Lorsque les nuages laissèrent les lunes réapparaître, Dylan crut voir une ombre mouvante sur la route de gravier qui sortait de la bourgade. Il n’y prêta pas une grande attention jusqu’à ce que le bourdonnement de la fête ne puisse plus masquer les renâclements et le clapotis de chevaux martelant les caillasses. Des cavaliers approchaient de la ville.

Surpris, le vieux garde se redressa et s’empara de son arme. Il la tint mollement de la main gauche tout en soulevant une lanterne dans l'autre et alla à la rencontre du groupe qui commençait à émerger du couvert de l’obscurité.
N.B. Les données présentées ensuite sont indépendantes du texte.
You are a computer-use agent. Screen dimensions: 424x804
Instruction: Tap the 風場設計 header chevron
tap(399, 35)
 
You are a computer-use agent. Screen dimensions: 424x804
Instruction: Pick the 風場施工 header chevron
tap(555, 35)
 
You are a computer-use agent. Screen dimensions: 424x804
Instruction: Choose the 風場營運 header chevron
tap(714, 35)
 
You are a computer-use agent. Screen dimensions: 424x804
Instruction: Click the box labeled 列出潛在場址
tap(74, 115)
— Holà ! Voilà seulement deux lunes que la dernière patrouille est passée par chez nous, on ne vous attendait pas si tôt ! héla-t-il.
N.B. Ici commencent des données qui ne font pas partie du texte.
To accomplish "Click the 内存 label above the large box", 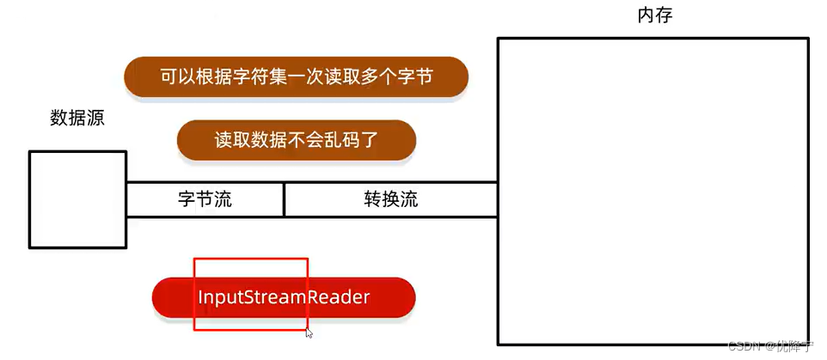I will (655, 15).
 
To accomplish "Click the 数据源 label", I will (77, 119).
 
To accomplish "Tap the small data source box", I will (77, 199).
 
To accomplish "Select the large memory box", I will (653, 189).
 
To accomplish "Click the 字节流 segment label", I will (205, 200).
Celui à la tête du groupe fut bientôt à quelques pas du garde et sauta agilement au bas de sa monture sans répondre. Il portait, comme le reste de la troupe, une cape de voyage qui dissimulait le reste de ses vêtements. Le son métallique qui retentit lorsqu’il toucha terre confirma cependant à Dylan qu’il portait une cuirasse ou, tout du moins, une forme de protection.

Le vieux garde plissa ses yeux et remarqua la tenue peu réglementaire des visiteurs. Plus important : il ne voyait nulle part le blason à la lune sur fond bleu marine de Frerilan.
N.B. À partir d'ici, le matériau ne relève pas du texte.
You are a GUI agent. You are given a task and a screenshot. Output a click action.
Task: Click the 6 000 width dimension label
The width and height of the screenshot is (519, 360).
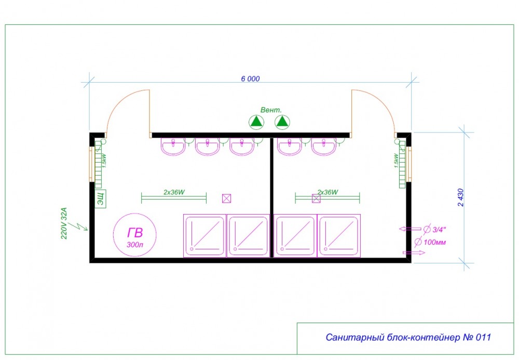point(250,79)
— Ce n'est pas une patrouille, pas vrai ? Que fait une troupe comme la vôtre sur la route tellement au nord et à une heure si tardive ?

— J’ai un ordre officiel, répondit tranquillement une voix grave.

L’homme descendu de cheval s’approcha de Dylan d’un pas lent mais rythmé, très militaire. Sa main droite se glissa sous sa cape et le vieux garde tendit la sienne pour se saisir du parchemin qu’il s’attendait à recevoir. Au lieu d’un papier, c’est un reflet métallique qui s’échappa du vêtement de l’homme en noir. Le mouvement fut si vif qu’il ne laissa aucune chance au garde.

La hallebarde et la lanterne tombèrent au sol tandis que Dylan plaquait ses mains sur sa gorge, mais il était bien incapable de stopper le flot de sang qui s’en écoulait. Il tomba à genoux et se laissa glisser sur le côté, sans émettre plus qu'un gargouillis. Tout le groupe mit pied à terre en silence.

Une quarantaine d’individus s'avancèrent vers la porte de la ville. Celui qui apparaissait comme leur chef se tourna vers eux avant de la franchir, il parla d'une voix étouffée.

— Souvenez-vous que je veux les nains vivants. Tâchez aussi de garder les femmes en bon état si possible, vous connaissez leur valeur, mais chargez-vous des autres comme bon vous semble. Lames au clair !

Alors que les ombres se mettaient en mouvement, les yeux du vieux Dylan se fermèrent pour de bon.